YOUR GOAL: Print all of the data exactly as written.

╭─ INFORMATION PROVIDED

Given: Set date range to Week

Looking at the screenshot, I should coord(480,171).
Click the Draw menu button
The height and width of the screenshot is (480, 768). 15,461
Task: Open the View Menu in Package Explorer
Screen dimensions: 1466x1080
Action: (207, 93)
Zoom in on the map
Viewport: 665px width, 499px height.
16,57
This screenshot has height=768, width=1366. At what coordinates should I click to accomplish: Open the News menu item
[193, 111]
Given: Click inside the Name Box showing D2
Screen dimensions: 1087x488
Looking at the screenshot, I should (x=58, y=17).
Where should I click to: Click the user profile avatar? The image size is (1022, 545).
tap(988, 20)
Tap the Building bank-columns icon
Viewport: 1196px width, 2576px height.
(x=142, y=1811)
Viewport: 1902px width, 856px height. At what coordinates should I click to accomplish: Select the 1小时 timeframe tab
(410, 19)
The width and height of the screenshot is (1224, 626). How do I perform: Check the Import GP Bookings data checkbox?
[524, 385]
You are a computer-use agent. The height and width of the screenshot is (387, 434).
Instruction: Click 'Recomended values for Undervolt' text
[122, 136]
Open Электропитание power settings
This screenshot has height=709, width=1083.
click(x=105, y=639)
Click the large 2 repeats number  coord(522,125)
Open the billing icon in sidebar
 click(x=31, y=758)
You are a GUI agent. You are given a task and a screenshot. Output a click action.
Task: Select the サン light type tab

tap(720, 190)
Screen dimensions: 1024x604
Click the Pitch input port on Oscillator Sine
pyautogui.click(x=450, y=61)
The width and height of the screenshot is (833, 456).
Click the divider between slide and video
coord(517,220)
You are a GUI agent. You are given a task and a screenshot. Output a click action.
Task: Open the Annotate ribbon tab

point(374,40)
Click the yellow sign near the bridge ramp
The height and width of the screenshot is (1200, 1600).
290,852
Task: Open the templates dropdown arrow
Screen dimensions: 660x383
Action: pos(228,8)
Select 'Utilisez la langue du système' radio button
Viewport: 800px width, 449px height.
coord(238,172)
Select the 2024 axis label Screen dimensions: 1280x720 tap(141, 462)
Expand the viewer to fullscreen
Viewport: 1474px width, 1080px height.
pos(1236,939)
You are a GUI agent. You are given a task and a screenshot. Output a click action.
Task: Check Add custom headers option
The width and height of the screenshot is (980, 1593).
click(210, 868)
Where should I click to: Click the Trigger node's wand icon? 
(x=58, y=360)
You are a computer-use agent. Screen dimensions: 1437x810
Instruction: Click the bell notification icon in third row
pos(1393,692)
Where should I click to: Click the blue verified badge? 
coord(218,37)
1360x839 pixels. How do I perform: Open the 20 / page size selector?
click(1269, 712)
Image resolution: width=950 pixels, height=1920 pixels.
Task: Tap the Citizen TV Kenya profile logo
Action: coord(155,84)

╰─

ANSWER SPACE:
Given: Set date range to Week

Looking at the screenshot, I should coord(480,171).
Click the Draw menu button
The height and width of the screenshot is (480, 768). 15,461
Task: Open the View Menu in Package Explorer
Screen dimensions: 1466x1080
Action: (207, 93)
Zoom in on the map
Viewport: 665px width, 499px height.
16,57
This screenshot has height=768, width=1366. At what coordinates should I click to accomplish: Open the News menu item
[193, 111]
Given: Click inside the Name Box showing D2
Screen dimensions: 1087x488
Looking at the screenshot, I should (x=58, y=17).
Where should I click to: Click the user profile avatar? The image size is (1022, 545).
tap(988, 20)
Tap the Building bank-columns icon
Viewport: 1196px width, 2576px height.
(x=142, y=1811)
Viewport: 1902px width, 856px height. At what coordinates should I click to accomplish: Select the 1小时 timeframe tab
(410, 19)
The width and height of the screenshot is (1224, 626). How do I perform: Check the Import GP Bookings data checkbox?
[524, 385]
You are a computer-use agent. The height and width of the screenshot is (387, 434).
Instruction: Click 'Recomended values for Undervolt' text
[122, 136]
Open Электропитание power settings
This screenshot has height=709, width=1083.
click(x=105, y=639)
Click the large 2 repeats number  coord(522,125)
Open the billing icon in sidebar
 click(x=31, y=758)
You are a GUI agent. You are given a task and a screenshot. Output a click action.
Task: Select the サン light type tab

tap(720, 190)
Screen dimensions: 1024x604
Click the Pitch input port on Oscillator Sine
pyautogui.click(x=450, y=61)
The width and height of the screenshot is (833, 456).
Click the divider between slide and video
coord(517,220)
You are a GUI agent. You are given a task and a screenshot. Output a click action.
Task: Open the Annotate ribbon tab

point(374,40)
Click the yellow sign near the bridge ramp
The height and width of the screenshot is (1200, 1600).
290,852
Task: Open the templates dropdown arrow
Screen dimensions: 660x383
Action: pos(228,8)
Select 'Utilisez la langue du système' radio button
Viewport: 800px width, 449px height.
coord(238,172)
Select the 2024 axis label Screen dimensions: 1280x720 tap(141, 462)
Expand the viewer to fullscreen
Viewport: 1474px width, 1080px height.
pos(1236,939)
You are a GUI agent. You are given a task and a screenshot. Output a click action.
Task: Check Add custom headers option
The width and height of the screenshot is (980, 1593).
click(210, 868)
Where should I click to: Click the Trigger node's wand icon? 
(x=58, y=360)
You are a computer-use agent. Screen dimensions: 1437x810
Instruction: Click the bell notification icon in third row
pos(1393,692)
Where should I click to: Click the blue verified badge? 
coord(218,37)
1360x839 pixels. How do I perform: Open the 20 / page size selector?
click(1269, 712)
Image resolution: width=950 pixels, height=1920 pixels.
Task: Tap the Citizen TV Kenya profile logo
Action: coord(155,84)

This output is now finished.